West Egg, especially, still figures in my more fantastic dreams. I see it as a night scene by El Greco: a hundred houses, at once conventional and grotesque, crouching under a sullen, overhanging sky and a lustreless moon.
As Nick recalls the disruptive, corrupt lifestyle of the East compared to the Mid-West, he recalls West Egg especially. Nick compares the egg to his “fantastic dreams,” perhaps suggesting that all of it’s inhabitants were not real, but simply putting up a facade, much as dreams have the ability to seem real, yet are not.
By comparing West Egg to a night scene created by “El Greco,” a Greek-born, spanish renaissance artist of the 14th and 15th century, Nick once again alludes to his belief that the East, and West Egg in particular, is simply a facade of the American Dream.

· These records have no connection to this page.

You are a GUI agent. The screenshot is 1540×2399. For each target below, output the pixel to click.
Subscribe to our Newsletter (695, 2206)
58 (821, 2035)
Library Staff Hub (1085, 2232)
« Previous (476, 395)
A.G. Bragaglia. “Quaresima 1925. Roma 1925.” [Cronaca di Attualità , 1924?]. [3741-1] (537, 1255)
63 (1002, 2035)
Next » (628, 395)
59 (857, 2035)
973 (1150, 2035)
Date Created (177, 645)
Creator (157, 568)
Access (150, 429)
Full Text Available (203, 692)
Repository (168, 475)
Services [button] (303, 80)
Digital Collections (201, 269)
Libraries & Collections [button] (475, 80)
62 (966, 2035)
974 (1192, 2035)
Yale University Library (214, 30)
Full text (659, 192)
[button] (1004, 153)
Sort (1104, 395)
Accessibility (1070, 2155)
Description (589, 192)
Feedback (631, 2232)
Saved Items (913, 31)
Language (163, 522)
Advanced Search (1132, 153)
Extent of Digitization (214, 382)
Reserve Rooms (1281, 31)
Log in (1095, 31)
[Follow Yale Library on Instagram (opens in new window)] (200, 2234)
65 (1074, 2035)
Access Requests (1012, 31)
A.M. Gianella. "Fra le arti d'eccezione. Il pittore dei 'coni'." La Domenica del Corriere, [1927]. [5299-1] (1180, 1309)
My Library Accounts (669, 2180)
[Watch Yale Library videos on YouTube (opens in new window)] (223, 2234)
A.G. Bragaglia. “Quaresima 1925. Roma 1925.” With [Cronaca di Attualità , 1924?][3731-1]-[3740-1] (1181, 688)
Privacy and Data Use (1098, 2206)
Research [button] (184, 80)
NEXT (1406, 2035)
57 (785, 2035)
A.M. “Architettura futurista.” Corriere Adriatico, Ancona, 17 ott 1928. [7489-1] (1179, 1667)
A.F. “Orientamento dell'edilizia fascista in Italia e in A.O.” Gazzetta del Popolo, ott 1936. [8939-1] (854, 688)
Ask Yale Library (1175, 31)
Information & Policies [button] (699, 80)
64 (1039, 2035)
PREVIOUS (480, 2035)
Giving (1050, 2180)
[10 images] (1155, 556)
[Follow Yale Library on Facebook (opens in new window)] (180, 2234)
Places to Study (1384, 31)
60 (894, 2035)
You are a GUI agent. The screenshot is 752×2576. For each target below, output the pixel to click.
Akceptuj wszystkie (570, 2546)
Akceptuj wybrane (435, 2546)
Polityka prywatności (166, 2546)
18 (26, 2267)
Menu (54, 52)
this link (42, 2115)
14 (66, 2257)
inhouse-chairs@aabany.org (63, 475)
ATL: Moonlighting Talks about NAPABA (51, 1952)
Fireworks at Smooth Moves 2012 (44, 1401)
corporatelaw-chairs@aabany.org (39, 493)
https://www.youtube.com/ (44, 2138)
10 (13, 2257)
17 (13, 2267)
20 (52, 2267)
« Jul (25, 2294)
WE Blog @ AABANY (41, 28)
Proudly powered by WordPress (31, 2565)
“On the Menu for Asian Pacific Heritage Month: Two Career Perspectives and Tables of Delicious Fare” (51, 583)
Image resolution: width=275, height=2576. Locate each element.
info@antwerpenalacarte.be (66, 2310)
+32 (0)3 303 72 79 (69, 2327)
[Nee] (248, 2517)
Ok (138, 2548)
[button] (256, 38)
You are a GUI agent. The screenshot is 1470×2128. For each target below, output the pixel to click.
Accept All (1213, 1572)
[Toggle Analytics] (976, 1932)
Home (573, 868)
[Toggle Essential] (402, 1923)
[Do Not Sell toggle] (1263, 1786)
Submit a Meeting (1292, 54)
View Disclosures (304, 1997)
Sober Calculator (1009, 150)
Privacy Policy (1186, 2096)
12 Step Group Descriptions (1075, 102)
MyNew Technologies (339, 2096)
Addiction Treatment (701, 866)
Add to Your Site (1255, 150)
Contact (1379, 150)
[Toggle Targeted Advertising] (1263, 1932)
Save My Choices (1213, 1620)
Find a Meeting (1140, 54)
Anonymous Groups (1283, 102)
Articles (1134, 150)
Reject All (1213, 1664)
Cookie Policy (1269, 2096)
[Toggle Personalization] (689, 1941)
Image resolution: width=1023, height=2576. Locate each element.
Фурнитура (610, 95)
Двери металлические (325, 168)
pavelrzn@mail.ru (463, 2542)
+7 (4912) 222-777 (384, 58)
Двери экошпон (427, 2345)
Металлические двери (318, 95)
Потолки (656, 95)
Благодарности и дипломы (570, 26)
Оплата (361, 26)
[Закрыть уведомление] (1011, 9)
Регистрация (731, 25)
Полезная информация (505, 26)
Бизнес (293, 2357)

The houses are described as “conventional” and “grotesque,” suggesting that they supply for the need of shelter, yet take on the unnatural facade of the East as its inhabitants attempt to attain their American Dream through false materialism.
The picture suggests what a West Egg house might appear compared to an East Egg house (below)
The imagery of a “sullen, overhanging sky and a lustreless moon” suggest that this is not the natural American Dream, and that nature is depressed.
This is especially true when Nick describes how he imagined the Island as the Dutch arrived:a “flowering island” and a “fresh green breast of the new world,” (180).